» WORK ITEM A: Set down, word for word, the part of the review of The Birthday Party that opens with the words containing "Stephen Mangan's Goldberg" and closes with "curtain has fallen.".
» WORK ITEM B: Name every actor mentioned in the review of The Birthday Party.
BEGIN DOCUMENT PASSAGE
The Birthday Party at The Harold Pinter Theatre: Review
Since watching The Homecoming at Trafalgar Studios (2015) and The Caretaker at the Old Vic (2016), I have developed a fondness for reinventions of Pinter's uncomfortable, puzzling plays. Ian Rickson's revival similarly respects the original text whilst offering a controlled and fresh interpretation of The Birthday Party.
The party is held at Meg and Petey's tired seaside boarding-house, a dusty place with peeling wallpaper and fried bread breakfasts, where Stanley has resided for about a year and has become very much part of the furniture. Their mundane lives are disrupted by the suspicious arrival of Goldberg and McCann and from this point on, the sense of peril never quite leaves the stage.
The casting of Toby Jones as the mulish hermit is brilliant. His Stanley is shuffling and grubby, relishing the mothering, and sometimes smothering, nature of his ditzy landlady (Zoe Wanamaker), before viciously tormenting her. He strikes the balance between menace and vulnerability expertly; you never quite know whether to be afraid of him, or afraid for him. Often, it's both.
Much like Timothy Spall's Davies in The Caretaker, Stanley's identity is unclear and the truth about his past a mystery. He once played piano all over the world, or was it just at a concert hall in Lower Edmonton? In fact, nobody is quite who they appear to be. McCann is also Dermot or Seamus, and Goldberg goes by Simey and Benny.
Stephen Mangan's Goldberg is a commanding presence, especially when he is alongside Jones' cowering Stanley. He seems to wear a permanent threatening grin, which aids him to deliver Pinter's darkly comedic lines with a satisfying bluntness. He also appears to create a few jokes of his own, such as when he requests Lulu get up from his lap for him to awkwardly rearrange his trousers.
What I find so delightfully frustrating about Pinter's plays is how he forces you to imagine: to visualise Lulu's horror in the darkness, to ponder Stanley's fate outside the confines of the boarding-house, to wonder when Meg will realise that her lodger is gone. Ultimately, the power of this play rests in its ability to haunt you long after the curtain has fallen.
The Birthday Party is running at The Harold Pinter Theatre until 14 April 2018.
a bit of background...
Before I left England in June 2016 to travel, I lived in London for two years, visiting the theatre around once a week. My family frequently took me to the theatre when I was growing up so my love for the stage has grown organically over the past twenty years. I follow closely the works of Headlong, Complicité, Kneehigh, Punchdrunk, Grandage and Branagh, and I am partial to a great musical.
END DOCUMENT PASSAGE
BEGIN AVAILABLE DATA
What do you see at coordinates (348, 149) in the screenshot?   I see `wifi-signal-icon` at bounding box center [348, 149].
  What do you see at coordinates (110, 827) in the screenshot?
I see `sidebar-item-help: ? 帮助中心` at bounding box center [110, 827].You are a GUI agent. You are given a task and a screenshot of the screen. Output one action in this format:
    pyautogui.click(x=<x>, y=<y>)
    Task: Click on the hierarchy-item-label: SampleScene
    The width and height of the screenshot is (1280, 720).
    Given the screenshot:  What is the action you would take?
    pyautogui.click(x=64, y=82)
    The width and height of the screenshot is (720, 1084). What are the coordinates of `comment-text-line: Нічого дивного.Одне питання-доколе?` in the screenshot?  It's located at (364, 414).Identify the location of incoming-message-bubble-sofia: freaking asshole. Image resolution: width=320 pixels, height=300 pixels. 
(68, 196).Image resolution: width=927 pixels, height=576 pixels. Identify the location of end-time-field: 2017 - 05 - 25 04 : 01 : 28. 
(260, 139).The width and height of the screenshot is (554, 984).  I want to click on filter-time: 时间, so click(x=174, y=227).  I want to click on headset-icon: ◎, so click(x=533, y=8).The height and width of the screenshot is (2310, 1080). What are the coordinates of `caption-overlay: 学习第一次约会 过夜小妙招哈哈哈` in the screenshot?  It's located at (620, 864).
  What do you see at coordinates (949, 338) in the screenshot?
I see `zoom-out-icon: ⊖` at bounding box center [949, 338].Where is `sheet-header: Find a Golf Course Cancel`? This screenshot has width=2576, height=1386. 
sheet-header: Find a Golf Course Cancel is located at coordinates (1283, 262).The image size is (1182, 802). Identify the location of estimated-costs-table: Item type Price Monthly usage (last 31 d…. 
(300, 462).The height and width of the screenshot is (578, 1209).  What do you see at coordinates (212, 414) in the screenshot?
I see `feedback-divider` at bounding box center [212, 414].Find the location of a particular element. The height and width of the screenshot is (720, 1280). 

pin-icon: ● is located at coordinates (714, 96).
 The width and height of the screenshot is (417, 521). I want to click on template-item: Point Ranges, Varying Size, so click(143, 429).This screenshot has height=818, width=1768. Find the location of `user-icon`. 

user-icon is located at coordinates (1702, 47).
END AVAILABLE DATA
» ANSWER A:
Stephen Mangan's Goldberg is a commanding presence, especially when he is alongside Jones' cowering Stanley. He seems to wear a permanent threatening grin, which aids him to deliver Pinter's darkly comedic lines with a satisfying bluntness. He also appears to create a few jokes of his own, such as when he requests Lulu get up from his lap for him to awkwardly rearrange his trousers.
What I find so delightfully frustrating about Pinter's plays is how he forces you to imagine: to visualise Lulu's horror in the darkness, to ponder Stanley's fate outside the confines of the boarding-house, to wonder when Meg will realise that her lodger is gone. Ultimately, the power of this play rests in its ability to haunt you long after the curtain has fallen.

» ANSWER B: Toby Jones, Zoe Wanamaker, Timothy Spall, Stephen Mangan